The kingdom confirmed to Forbes on April 30 that it has been using its significant hydropower resources to mine Bitcoin for years, flying under the radar since as long ago as 2017, even as newer crypto-adopting countries like El Salvador face immense scrutiny.
A new report from Bloomberg that Bhutan’s investment arm, Druk Holding & Investments, has partnered with Nasdaq-listed Bitdeer Technologies Group to create a $500 million fund to further develop the country’s crypto mining industry has many wondering how many Bitcoins they have mined , and how much mining has done to date.
“It’s important for us to look at assets that are low volume, high value, or digital assets for that matter, and try to position ourselves in a way that allows us to be competitive globally over time to build our economics,” said Ujjwal Deep Dahal, Druk’s CEO.
Based in Singapore, Bitdeer is one of the largest crypto miners in terms of computing power. The firm began trading on the Nasdaq stock exchange last month. The company plans to build a 100-megawatt Bitcoin mining facility in Bhutan, with construction scheduled to begin in Q2 2023 and wrap up by September, according to a regulatory filing.
Druk and Bitdeer intend to start reaching out to institutional investors at the end of this month, and both companies will also invest in the fund.
Dahal said Druk began mining crypto on behalf of Bhutan when Bitcoin was trading around $5,000, well ahead of its record high of $68,789.63 set in 2021.
It is unclear how aggressively Bhutan has been mining over the past six years, and it is impossible to know how much BTC they sold and at what levels. But if chip imports are any indication, it goes way beyond the “sandbox” approach they started with.

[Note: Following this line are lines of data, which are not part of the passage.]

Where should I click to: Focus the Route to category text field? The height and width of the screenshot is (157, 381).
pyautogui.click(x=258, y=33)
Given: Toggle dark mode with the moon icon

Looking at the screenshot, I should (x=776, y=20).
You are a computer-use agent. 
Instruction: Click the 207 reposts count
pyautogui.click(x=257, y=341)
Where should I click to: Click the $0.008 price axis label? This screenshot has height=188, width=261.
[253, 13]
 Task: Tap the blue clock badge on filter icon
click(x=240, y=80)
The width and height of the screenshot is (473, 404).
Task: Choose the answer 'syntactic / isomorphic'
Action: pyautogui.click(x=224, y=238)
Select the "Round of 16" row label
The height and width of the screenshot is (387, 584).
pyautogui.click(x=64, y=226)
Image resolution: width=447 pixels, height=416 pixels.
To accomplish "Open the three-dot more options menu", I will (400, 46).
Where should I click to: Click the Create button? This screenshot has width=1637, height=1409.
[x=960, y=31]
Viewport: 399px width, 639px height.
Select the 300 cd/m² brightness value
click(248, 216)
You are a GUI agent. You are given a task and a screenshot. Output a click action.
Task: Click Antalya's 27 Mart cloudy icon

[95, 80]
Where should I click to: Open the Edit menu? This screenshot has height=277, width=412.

The country has imported over $193 million in computer chips in recent years, including approximately $142 million in 2022 alone, representing 10% of Bhutan’s inbound trade and 15% of the government’s $930 million annual budget.
If these mining rigs utilized even a fraction of what their massive power generation capacity implies, Bhutan may have quietly gone around becoming a major player in the cryptosphere, with stakes and profits that would be the envy of all but the biggest Bitcoin whales.